Reproduza sem alterações as linhas dos registros desde a que contém "You are a GUI" até o fim dos registros, incluindo as duas pontas. Não inclua as imagens na resposta.

────────

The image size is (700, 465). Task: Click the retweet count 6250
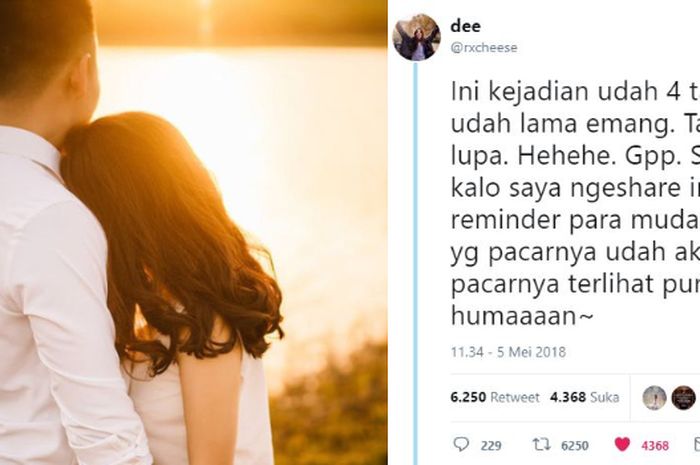pyautogui.click(x=575, y=445)
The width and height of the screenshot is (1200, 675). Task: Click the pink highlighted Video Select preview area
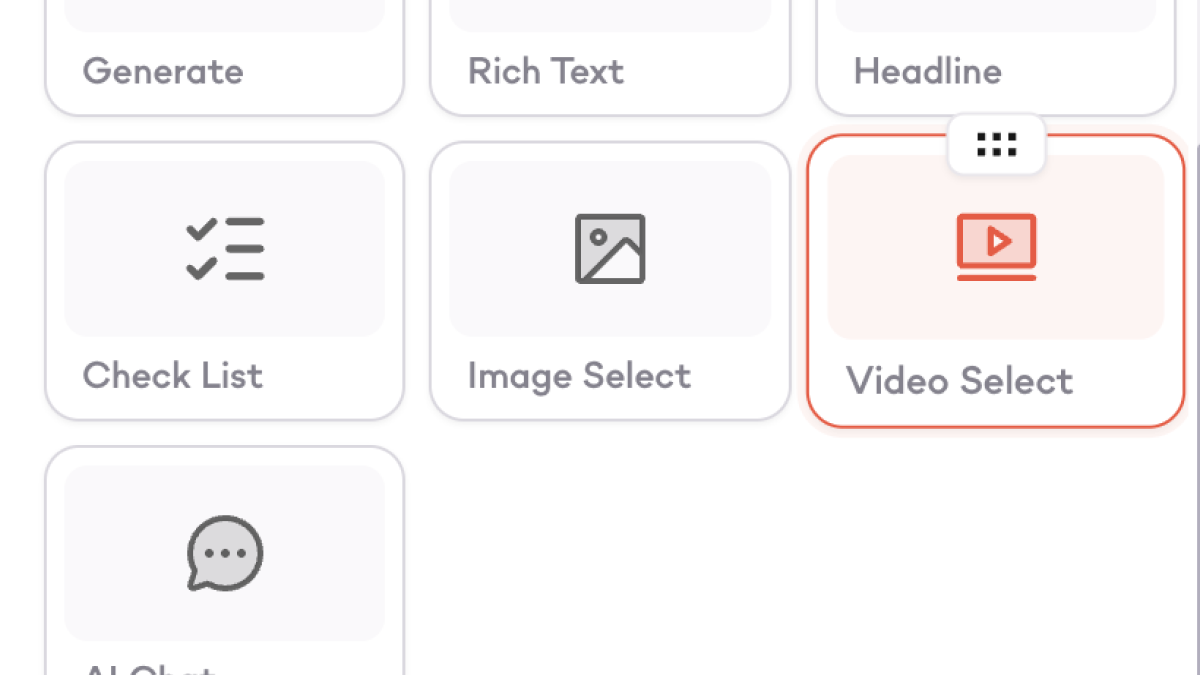tap(880, 300)
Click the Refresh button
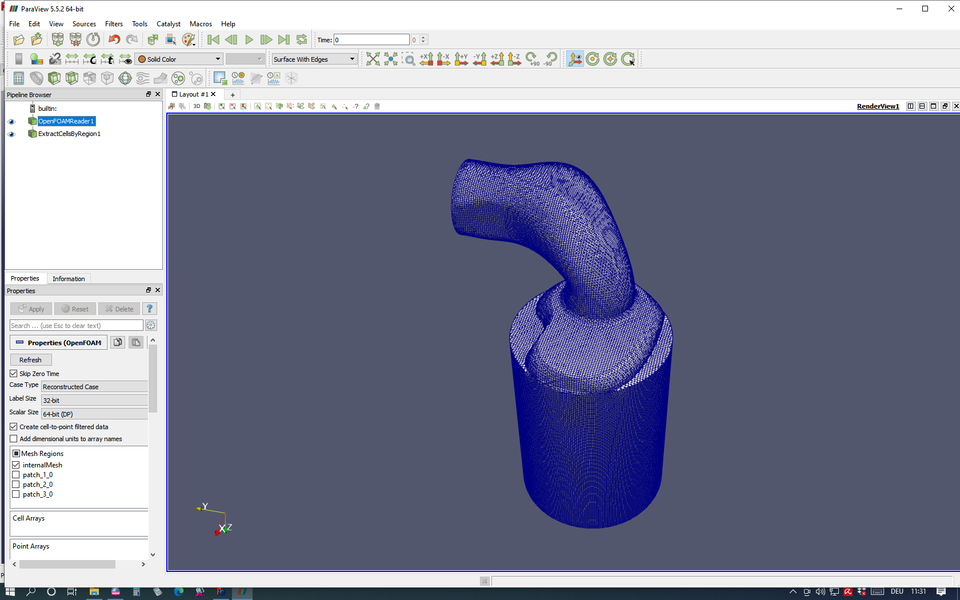The width and height of the screenshot is (960, 600). pyautogui.click(x=30, y=359)
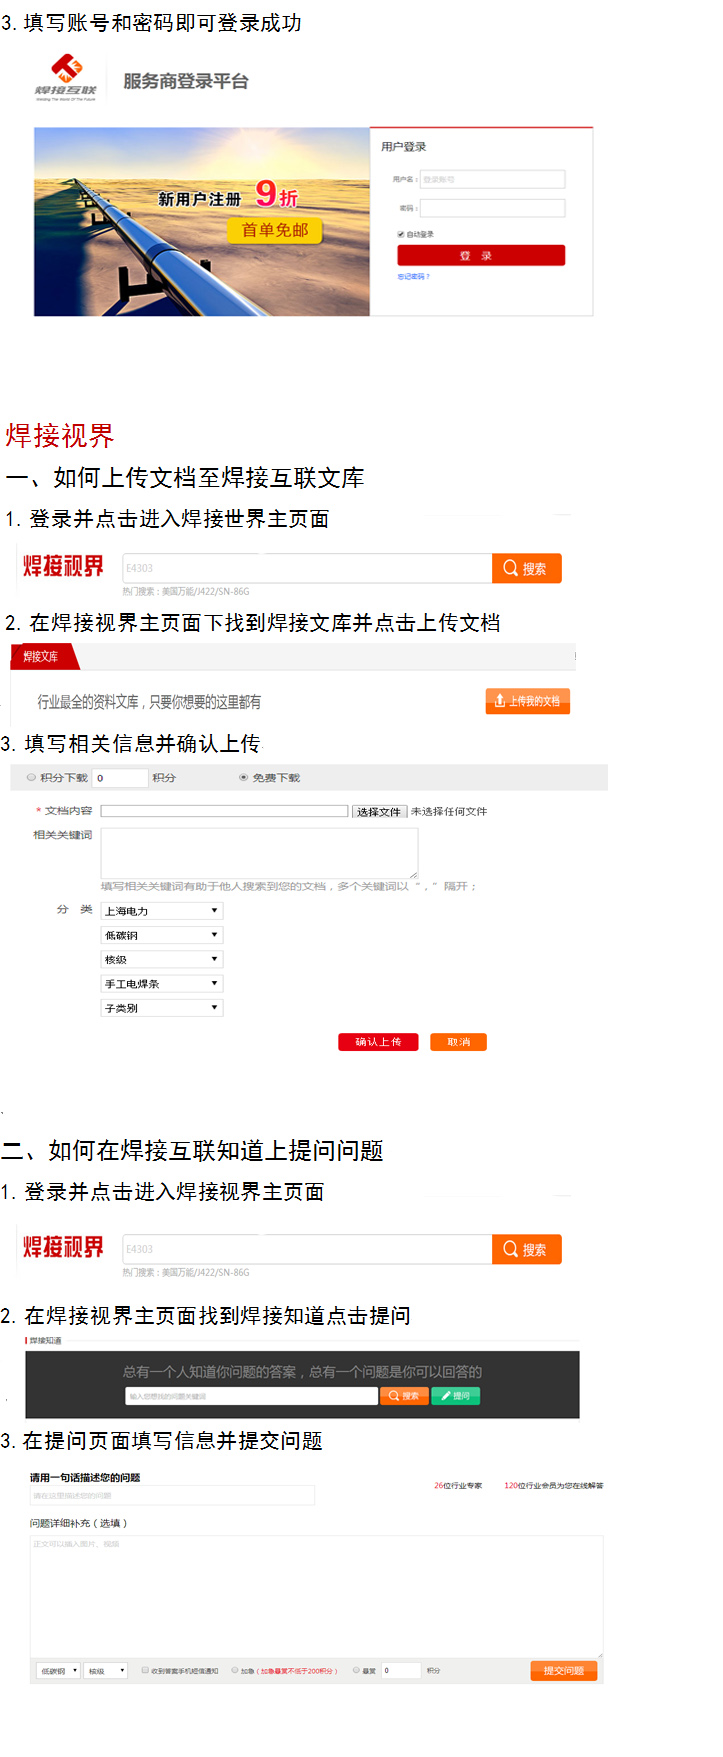723x1757 pixels.
Task: Enable the 收到答案手机短信通知 checkbox
Action: (x=145, y=1670)
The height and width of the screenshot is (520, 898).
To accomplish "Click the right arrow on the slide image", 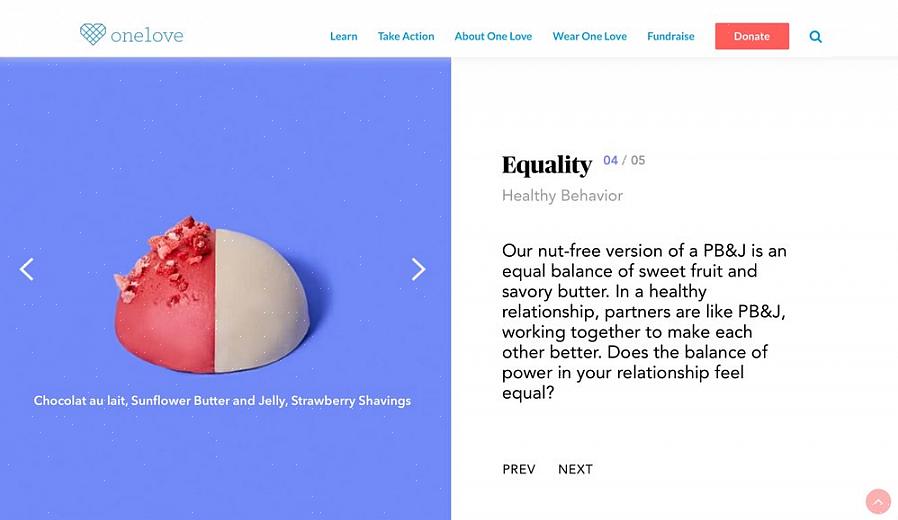I will coord(419,269).
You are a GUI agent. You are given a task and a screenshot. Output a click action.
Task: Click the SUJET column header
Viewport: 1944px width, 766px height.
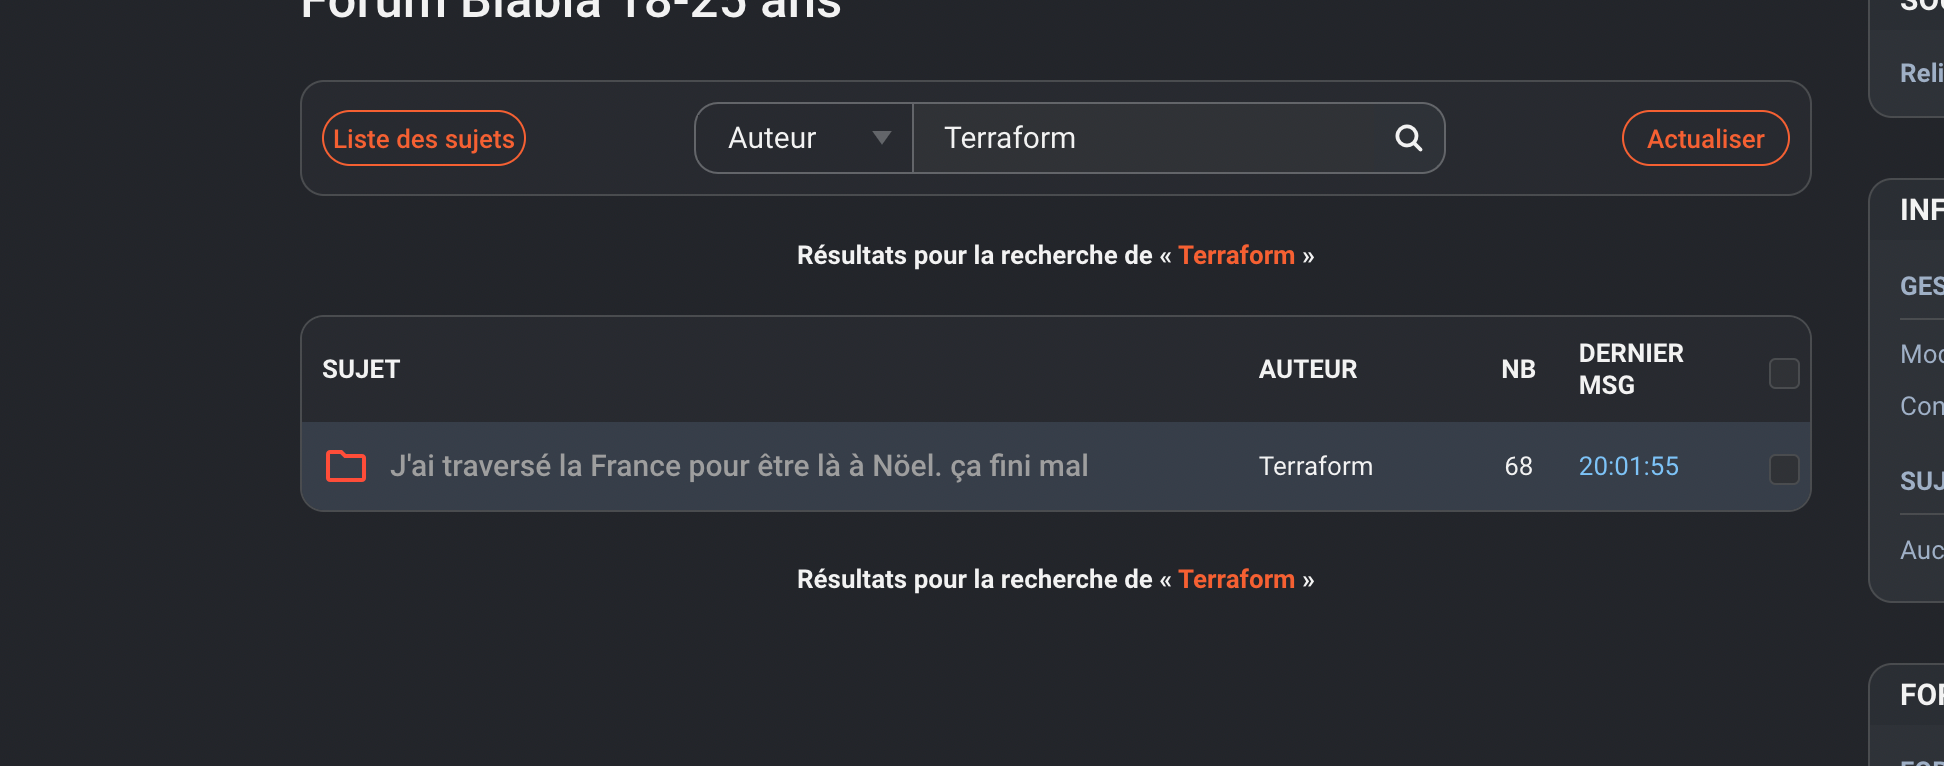point(361,369)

────────

#### SOLUÇÃO DA TAREFA
You are a GUI agent. You are given a task and a screenshot. Output a click action.
Task: Click the SUJET column header
Viewport: 1944px width, 766px height.
point(361,369)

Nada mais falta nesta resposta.